Data structures: Tree special

A special section on trees/heaps/graphs because these are the data structures I have used the least professionally. Find the introduction on data structures here.

From graphs..

Graphs can be implemented in three ways says Google/get that job at Google. These are objects and pointers, adjacency list and adjacency matrix, very nicely explained here. In this Leetcode question adjacency list is used backed up by a 2D array but it could have been a Hashmap<Vertex, List<Vertex>, a List<List<Integer>> (ok same as a 2D array) etc. Note that adjacency list as is is not appropriate for weighted graphs.

Method Suitable for
Pointers easy to recurse, (un)weighted
Matrix dense graphs, (un)directed, (un)weighted
List sparse graphs, unweighted

For reference, there are other ways too, e.g. edge list (it is what the name suggests: a list of edges, the 3rd way listed here, incidence matrix? or this pointer-hell but you are not likely to encounter those.

Analysis

Analysis is done based on edges and vertices (instead of just n).

Source

Operation Add/delete edge Are i-j connected Find path i-j Find successors of i
Matrix O(1) O(1) O(n^2) O(n)
List of vertices to vertices logn logn O(V+E) for DFS O(k): k being the list of successors

Pointers: easy to recurse, can support weights. Space analysis: for sparse graphs

TODO complete with Nutshell and wiki

..to trees

Trees are special cases of graphs: an undirected graph that is connected but has no cycles 2. Terminology on trees is not universally agreed upon. Here I follow 2's names.
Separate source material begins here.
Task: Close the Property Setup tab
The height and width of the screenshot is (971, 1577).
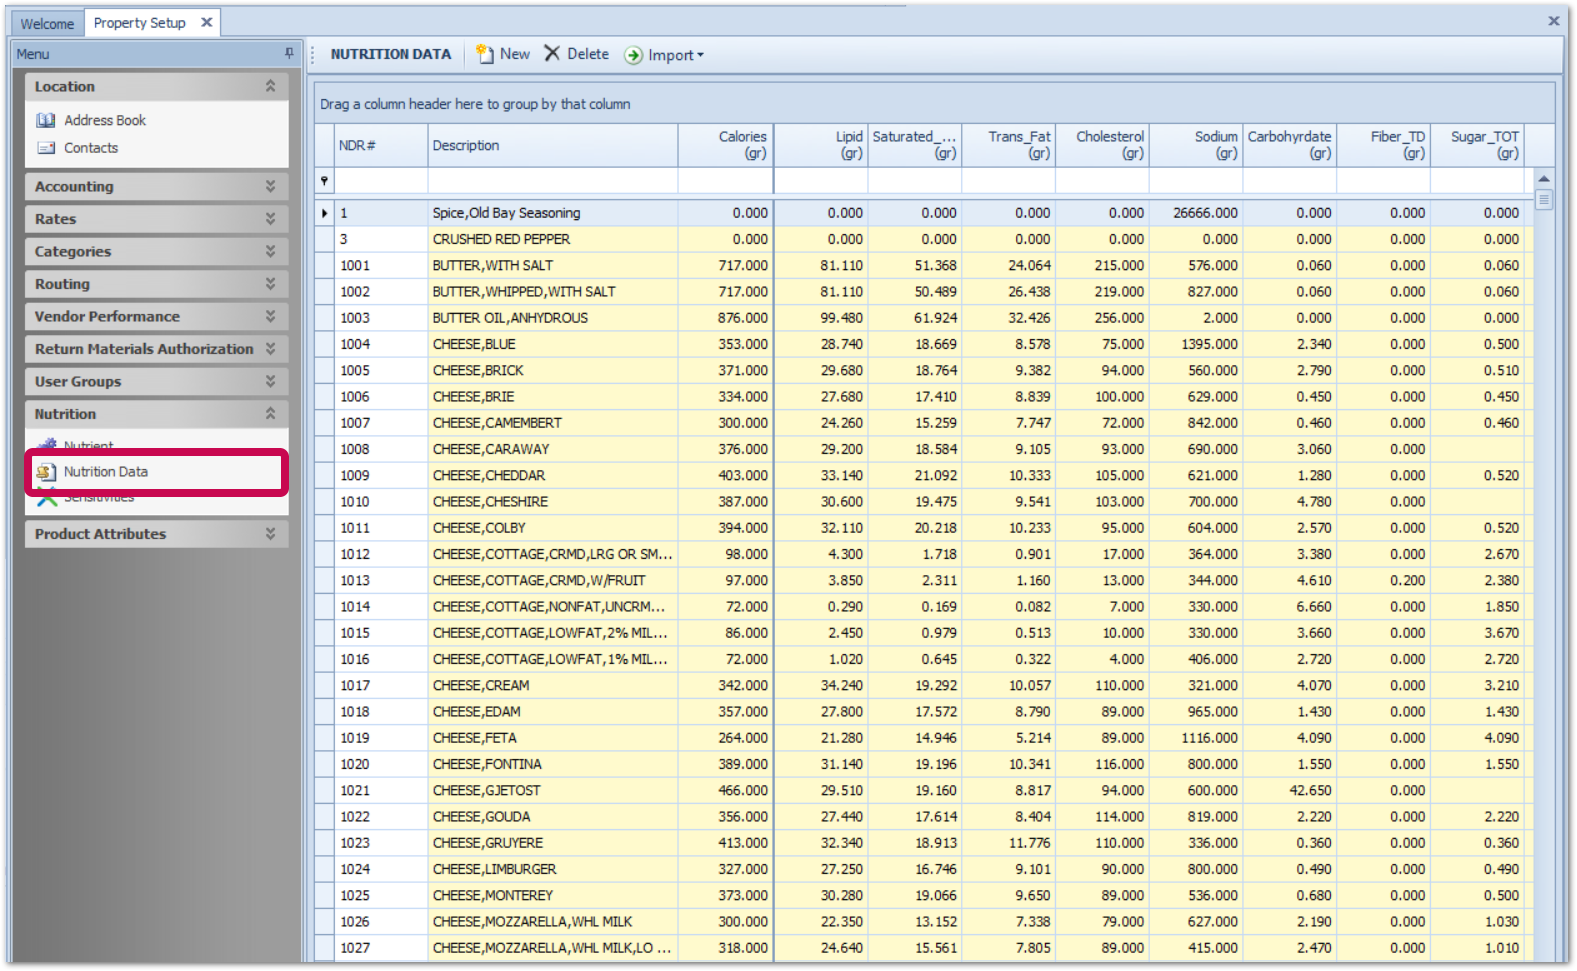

We are mostly interested in binary trees: formally, a binary tree is either empty or a root with a left and right binary tree. Less formally, each node has at most two children (a special case of k-ary tree for k=2).

  • Depth of root is 0. Height of the tree is the maximum depth of any node. A level consists of nodes on the same depth. A leaf is a node with no children (or descendants).
  • Every node has a unique parent (except the root). The path to a node from the root is unique as well.
  • Full binary tree: every node beside the leaves has 2 children.
  • Perfect: a full tree in which all leaves are at the same depth
  • Complete: every level except possibly the last is completely filled (so every node beside the leaves has 2 children=full tree??) and all nodes are as far left as possible.
  • Balanced: a tree which for every node, the height of the left and right subtrees differ at most by 1. A perfect or complete tree is balanced but not vice versa. The height of a balanced binary tree is logn (which is also the minimum height a tree can take)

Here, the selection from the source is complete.